Bundesfamilienministerin Dr. Kristina Schröder gab dem Wiesbadener Kurier (Erscheinungstag 23. April 2012) das folgende Interview:
Frage: Frau Ministerin, wie möchten Sie Ihren 100. Geburtstag feiern?
Dr. Kristina Schröder: Bei guter Gesundheit im Kreise meiner Freunde und Familie.
Frage: Vom heiteren Einstieg zum ernsten Kern des Themas: Was wird in einer Gesellschaft mit vielen Hundertjährigen anders sein als heute?
Dr. Kristina Schröder: Bereits heute gibt es in Deutschland und Europa immer mehr Hundertjährige. Diese heute 100-Jährigen haben ein bewegtes Jahrhundert erlebt. Anders als früher altern wir heute gesünder. Viele Menschen in der zweiten Lebenshälfte sind besser ausgebildet und meist aktiver als noch vor wenigen Jahrzehnten. Das ist eine sehr schöne Entwicklung. Natürlich wird eine älter werdende Gesellschaft anders strukturiert sein. Um sich dem Thema "Alter" unbefangen zu nähern, müssen allerdings Vorurteile abgebaut werden. Aber ich bin mir sicher: Die Vielfalt der Familienmodelle, der Lebensentwürfe und Weltanschauungen wird unsere Gesellschaft noch stärker prägen als bisher.
Frage: Was muss sich in der deutschen Gesellschaft ändern, damit Alter tatsächlich zu einem Vermögen wird?
Dr. Kristina Schröder: Wir müssen endlich aufhören, die wachsende Zahl älterer Menschen als Belastung zu empfinden. Natürlich stellt uns der demografische Wandel vor Herausforderungen gerade im Hinblick auf die sozialen Sicherungssysteme. Wir sollten uns aber darauf besinnen, dass eine große Zahl der Älteren gesünder, besser ausgebildet und oftmals auch finanziell besser gestellt ist als die Generationen zuvor. Sie haben viel anzubieten, können und wollen sich engagieren. Das zeigt zum Beispiel das große Interesse der Älteren am Bundesfreiwilligendienst.
Frage: Welche Chancen sehen Sie für Wiesbaden, zur Modellregion für den positiven Umgang mit dem Alter zu werden?
Dr. Kristina Schröder: Wiesbaden hat mit der "Akademie für Ältere" einen Kooperationsverbund von über dreißig Einrichtungen in Wiesbaden, darunter die Volkshochschule, die Wohlfahrtsverbände und die Freiwilligenagentur. Es gibt dort tolle Angebote jeweils zu einem speziellen Jahresthema.

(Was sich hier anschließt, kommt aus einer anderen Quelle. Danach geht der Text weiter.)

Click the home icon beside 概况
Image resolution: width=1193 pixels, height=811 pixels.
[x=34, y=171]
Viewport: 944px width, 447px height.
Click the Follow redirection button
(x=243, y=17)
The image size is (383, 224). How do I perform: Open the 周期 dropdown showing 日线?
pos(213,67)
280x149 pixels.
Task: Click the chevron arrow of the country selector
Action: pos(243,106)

Aktuell ist das "Wie sich die Zeiten ändern..." mit vielen Angeboten, die Jung und Alt zusammenbringen, z.B. "Vom Grammophon zum I-Pod". Ich finde einen solchen generationsübergreifenden Austausch über miteinander vernetzte örtliche Akteure vorbildlich, denn so lernen jüngere Menschen etwas über die älteren und umgekehrt. So kommen die nicht mehr aktuellen Altersbilder automatisch auf den Prüfstand. Alt und Jung sind dabei offen für die jeweils anderen. Durch interessante gemeinsame Veranstaltungen wird Verständnis füreinander geweckt, das zum Zusammenhalt der Gesellschaft viel beiträgt.
Frage: Welche Bedeutung messen Sie beim Thema alternde Gesellschaft dem Ansatz des Social Business bei?
Dr. Kristina Schröder: Beim Social Business geht es vor allem um Ideen und deren unternehmerische Umsetzung, die dazu beitragen gesellschaftliche Herausforderungen zu meistern. Dazu gehört sicher auch der demografische Wandel. Schon 2035 wird Deutschland zu den Ländern mit der ältesten Bevölkerung der Welt gehören. Für Sozialunternehmen ist daher die wachsende Zahl älterer Menschen in doppelter Hinsicht interessant: Ältere Menschen können ihre Erfahrungen in die Entwicklung von Ideen und Angeboten einbringen, die zum Zusammenhalt der Gesellschaft beitragen, gleichzeitig gewinnen sie als Kundengruppe immer mehr an Bedeutung.